Fine Needle Aspiration (Fine Needle Biopsy)
Fine needle aspiration (also called fine needle biopsy) removes cells from a suspicious lump in the breast. The needle used is thinner than in core needle biopsy.
Fine needle aspiration is only used for lumps that can be felt (palpable masses).
Core needle biopsy is the standard and preferred way to biopsy palpable masses. However, fine needle aspiration is sometimes done as a quick way to sample a breast lump or suspicious lymph nodes in the underarm area.
Learn more about types of biopsies.
The procedure
A fine needle aspiration can be done in your health care provider’s office.
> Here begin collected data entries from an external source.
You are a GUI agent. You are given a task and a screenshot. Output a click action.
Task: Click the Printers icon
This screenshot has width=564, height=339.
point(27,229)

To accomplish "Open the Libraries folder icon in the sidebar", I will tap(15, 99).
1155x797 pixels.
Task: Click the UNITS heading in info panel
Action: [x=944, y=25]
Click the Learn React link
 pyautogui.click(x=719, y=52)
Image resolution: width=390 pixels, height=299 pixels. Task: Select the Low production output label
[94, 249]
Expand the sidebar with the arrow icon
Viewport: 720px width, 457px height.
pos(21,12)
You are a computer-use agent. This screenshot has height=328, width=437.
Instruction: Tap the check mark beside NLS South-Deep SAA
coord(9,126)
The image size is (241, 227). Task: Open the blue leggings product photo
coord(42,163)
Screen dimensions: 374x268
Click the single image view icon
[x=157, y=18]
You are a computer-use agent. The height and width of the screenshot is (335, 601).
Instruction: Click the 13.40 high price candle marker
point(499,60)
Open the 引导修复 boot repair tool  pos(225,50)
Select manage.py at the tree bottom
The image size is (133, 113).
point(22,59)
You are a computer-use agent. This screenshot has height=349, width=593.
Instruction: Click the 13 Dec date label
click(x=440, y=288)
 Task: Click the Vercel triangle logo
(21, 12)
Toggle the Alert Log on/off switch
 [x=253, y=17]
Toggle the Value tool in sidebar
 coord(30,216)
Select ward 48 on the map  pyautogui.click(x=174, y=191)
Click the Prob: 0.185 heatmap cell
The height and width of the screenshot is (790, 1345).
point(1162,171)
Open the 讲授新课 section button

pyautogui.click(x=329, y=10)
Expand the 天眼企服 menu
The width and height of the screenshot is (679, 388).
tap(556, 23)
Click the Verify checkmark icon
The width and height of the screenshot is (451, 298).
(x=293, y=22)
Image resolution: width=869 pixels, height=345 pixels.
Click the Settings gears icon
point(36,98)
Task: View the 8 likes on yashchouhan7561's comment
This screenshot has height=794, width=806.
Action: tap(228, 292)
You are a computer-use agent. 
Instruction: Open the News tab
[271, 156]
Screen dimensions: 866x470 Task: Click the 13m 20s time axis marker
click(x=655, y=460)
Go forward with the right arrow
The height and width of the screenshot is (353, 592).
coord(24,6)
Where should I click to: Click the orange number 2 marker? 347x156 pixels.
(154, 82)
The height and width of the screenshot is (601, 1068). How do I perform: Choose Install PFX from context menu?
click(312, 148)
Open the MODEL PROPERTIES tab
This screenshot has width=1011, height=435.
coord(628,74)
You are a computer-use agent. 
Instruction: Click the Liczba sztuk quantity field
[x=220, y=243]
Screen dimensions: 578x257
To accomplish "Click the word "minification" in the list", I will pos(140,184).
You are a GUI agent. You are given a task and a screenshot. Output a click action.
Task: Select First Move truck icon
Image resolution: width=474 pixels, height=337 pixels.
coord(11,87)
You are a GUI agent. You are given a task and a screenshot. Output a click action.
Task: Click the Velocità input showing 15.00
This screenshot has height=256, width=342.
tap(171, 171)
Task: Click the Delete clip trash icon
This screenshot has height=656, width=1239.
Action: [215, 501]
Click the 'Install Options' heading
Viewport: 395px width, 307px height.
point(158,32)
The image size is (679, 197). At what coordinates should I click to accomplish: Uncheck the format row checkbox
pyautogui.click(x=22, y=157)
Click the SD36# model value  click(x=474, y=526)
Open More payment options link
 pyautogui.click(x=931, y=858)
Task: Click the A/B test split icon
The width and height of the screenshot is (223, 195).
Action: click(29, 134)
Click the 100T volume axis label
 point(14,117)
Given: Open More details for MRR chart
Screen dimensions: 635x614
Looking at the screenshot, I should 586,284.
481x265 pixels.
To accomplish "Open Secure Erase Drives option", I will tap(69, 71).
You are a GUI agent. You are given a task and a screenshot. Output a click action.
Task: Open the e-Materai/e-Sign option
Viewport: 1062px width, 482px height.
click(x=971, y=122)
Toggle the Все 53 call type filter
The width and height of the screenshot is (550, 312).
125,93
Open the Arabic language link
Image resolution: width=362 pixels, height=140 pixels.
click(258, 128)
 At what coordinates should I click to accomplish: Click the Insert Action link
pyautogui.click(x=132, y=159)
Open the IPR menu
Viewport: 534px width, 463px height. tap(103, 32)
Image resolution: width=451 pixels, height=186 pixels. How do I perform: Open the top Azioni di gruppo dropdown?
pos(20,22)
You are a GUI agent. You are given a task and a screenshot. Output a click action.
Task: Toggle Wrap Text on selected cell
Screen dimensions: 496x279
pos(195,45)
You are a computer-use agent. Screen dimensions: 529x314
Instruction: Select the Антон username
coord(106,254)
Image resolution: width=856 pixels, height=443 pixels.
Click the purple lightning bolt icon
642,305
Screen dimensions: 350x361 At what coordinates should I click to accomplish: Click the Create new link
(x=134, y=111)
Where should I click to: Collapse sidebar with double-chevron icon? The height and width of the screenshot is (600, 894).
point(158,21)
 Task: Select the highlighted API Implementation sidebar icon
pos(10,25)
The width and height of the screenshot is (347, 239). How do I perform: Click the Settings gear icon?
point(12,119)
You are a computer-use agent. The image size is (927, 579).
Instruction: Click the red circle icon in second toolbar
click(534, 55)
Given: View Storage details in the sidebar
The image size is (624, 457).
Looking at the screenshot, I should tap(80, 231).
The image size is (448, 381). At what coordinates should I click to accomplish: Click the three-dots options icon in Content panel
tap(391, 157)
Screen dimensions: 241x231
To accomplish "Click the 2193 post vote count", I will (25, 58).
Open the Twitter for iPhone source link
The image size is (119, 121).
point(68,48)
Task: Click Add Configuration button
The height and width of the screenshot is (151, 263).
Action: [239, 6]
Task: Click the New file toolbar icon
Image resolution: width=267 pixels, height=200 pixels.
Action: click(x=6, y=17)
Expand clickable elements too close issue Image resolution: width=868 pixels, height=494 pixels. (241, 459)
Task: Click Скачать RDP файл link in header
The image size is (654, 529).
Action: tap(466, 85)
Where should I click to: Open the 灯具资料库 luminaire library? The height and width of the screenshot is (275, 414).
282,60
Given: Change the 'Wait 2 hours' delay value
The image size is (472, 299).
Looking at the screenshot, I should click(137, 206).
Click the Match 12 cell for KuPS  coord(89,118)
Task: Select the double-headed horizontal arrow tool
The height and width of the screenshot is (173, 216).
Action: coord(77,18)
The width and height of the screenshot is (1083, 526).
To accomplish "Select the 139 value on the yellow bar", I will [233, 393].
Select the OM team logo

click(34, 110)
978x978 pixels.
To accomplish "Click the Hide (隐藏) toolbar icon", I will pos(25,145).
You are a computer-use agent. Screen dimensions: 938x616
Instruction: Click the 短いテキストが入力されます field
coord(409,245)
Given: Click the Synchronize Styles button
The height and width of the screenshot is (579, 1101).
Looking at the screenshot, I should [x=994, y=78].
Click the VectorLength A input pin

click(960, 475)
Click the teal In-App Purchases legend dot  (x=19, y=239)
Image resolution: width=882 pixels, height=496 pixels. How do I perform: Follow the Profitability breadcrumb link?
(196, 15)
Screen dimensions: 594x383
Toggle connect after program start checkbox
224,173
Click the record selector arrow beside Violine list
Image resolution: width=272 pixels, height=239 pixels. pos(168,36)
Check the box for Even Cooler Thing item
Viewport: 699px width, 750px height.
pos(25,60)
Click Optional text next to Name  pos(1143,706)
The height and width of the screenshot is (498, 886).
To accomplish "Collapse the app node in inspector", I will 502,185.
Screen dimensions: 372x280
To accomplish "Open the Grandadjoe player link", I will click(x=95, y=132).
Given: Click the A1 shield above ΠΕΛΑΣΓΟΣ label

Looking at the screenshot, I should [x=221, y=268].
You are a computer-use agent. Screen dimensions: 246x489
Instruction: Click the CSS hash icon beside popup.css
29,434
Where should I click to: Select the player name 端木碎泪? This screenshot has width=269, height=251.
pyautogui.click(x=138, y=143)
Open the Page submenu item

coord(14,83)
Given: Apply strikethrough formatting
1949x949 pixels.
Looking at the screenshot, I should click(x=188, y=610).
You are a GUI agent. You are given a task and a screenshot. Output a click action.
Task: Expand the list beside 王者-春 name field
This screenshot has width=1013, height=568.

Before the procedure, your health care provider may use a small amount of local anesthetic to numb the area.
Your health care provider will then insert the needle and remove a sample of cells.
The whole process only takes a few minutes.
Advantages of fine needle aspiration
Fine needle aspiration is accurate when done by an experienced health care provider and read by an experienced cytopathologist (a doctor who specializes in checking individual cells under a microscope).
The procedure is less invasive than a core needle biopsy and the chance of infection or bruising is very small.
Drawbacks of fine needle aspiration
One important drawback of fine needle aspiration is the cell samples give limited information about the tumor. For example, the pathologist often can’t tell whether a tumor is non-invasive breast cancer (ductal carcinoma in situ) or invasive breast cancer from the samples.
Another drawback of fine needle aspiration is the needle can miss a tumor and take a sample of normal cells instead.
If this happens, the biopsy will show cancer doesn’t exist when in fact, it does. This is called a false negative result and delays diagnosis. The false negative rate of fine needle aspirations of lumps that can be felt is low, about 2-4 percent [6,9-10].
Sometimes, even if the correct area is sampled, not enough cells are removed to be able to tell if there’s cancer. So, a fine needle aspiration that doesn’t find cancer may need to be followed up with a core needle biopsy or a surgical biopsy.
The cells removed by fine needle aspiration must also be checked by an experienced breast cytopathologist, and not all hospitals have one.